Critique de Carmen à l’Opéra Bastille
La mise en scène de Carmen par Calixto Bieito, bien connue du public parisien désormais, refait ce printemps les belles heures de l’Opéra de Paris. Elle a éveillé en nous les mêmes réactions qu’il y a deux ans : fascination mêlée d’horreur face à la violence mortifère de cette Espagne moite et brutale. Bien que la volonté de Bieito de souligner la violence de l’œuvre là où tant d’autres tentent de l’occulter soit louable, on ne peut s’empêcher d’éprouver un certain agacement face à certaines scènes vraiment trop exagérées tel le meurtre à coups de portière de Zuniga à la fin du II.
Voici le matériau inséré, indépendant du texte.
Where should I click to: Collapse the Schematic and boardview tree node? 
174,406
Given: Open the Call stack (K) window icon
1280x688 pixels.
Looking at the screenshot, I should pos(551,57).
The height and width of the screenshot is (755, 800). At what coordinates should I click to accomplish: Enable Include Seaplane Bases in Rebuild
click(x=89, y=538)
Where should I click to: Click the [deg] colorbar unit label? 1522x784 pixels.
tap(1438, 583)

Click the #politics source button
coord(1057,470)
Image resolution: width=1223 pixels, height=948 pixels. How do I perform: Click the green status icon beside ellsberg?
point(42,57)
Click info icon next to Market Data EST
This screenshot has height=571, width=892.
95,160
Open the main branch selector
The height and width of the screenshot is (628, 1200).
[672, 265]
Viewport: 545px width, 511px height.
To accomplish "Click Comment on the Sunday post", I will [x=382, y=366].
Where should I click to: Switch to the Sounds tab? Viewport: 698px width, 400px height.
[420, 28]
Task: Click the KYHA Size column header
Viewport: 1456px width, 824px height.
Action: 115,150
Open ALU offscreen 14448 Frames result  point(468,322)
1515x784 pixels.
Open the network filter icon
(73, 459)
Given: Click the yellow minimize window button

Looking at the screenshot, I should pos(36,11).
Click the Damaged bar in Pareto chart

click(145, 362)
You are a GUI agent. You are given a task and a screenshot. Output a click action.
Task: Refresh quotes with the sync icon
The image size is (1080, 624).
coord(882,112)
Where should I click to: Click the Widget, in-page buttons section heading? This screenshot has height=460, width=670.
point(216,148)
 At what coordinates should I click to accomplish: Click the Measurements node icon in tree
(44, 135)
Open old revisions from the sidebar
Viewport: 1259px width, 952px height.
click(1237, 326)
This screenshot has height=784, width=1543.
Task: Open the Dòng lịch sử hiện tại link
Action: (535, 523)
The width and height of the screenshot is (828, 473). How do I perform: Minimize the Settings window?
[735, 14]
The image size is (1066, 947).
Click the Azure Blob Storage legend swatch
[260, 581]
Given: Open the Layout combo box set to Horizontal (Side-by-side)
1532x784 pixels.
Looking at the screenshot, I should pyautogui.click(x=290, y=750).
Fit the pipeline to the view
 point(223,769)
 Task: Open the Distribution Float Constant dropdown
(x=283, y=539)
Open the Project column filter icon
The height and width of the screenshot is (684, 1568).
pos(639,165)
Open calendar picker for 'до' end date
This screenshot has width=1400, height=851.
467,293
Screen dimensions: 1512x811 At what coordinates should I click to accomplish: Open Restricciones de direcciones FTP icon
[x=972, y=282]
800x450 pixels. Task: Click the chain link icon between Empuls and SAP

Vocalement, le plateau est excellent. Valentine Lemercier, jolie Mercédès, et François Lis, Zuniga à l’autorité vocale indéniable, se démarquent d’un petit groupe de très bons seconds rôles. Nicole Car est d’abord assez discrète à l’acte I mais emporte l’adhésion au III avec un « Je dis que rien ne m’épouvante » particulièrement touchant. Dotée, de plus, d’un médium chaleureux et de beaux aigus, la soprano australienne est finalement une Micaëla très sensible. Roberto Tagliavini, paraît d’abord prudent dans « Votre toast je peux vous le rendre » avant de se libérer dans son duo avec Don José au III. C’est donc un bel Escamillo en somme, un peu trop appliqué certes, mais doté d’une voix profonde et d’un timbre accrocheur. Jean-François Borras possède une voix plus légère que la plupart des titulaires du rôle de Don José. Par conséquent, les passages les plus héroïques comme « Dût-il m’en coûter la vie » le mettent un peu en difficulté et le voient parfois couvert par l’orchestre. En revanche, on apprécie son style et ses aigus en voix mixte dans les passages plus lyriques comme le duo du I avec Micaëla. On apprécie également son excellente diction française, seule impeccable au sein du quatuor tenant la tête de l’affiche. Dans le rôle qui lui a ouvert les portes de tous les théâtres, Anita Rachvelishvili fait étalage d’une voix extrêmement ample au grave capiteux et au médium d’une chaleur hors norme. Cette Carmen a un charme langoureux et mortifère qui se déploie dès une Habanera lassive. L’air du II « Les tringles des sistres tintaient » empoigné à un rythme haletant montre toute la fouge de l’artiste tandis que le trio des cartes, chanté avec une horreur hallucinée, nous laisse des frissons. Quand on voit cette Carmen chanter avec tous les charmes de son timbre de bronze « Jamais Carmen ne cédera » au IV, on ne peut s’empêcher de penser qu’on a vu ici une très grande Carmen.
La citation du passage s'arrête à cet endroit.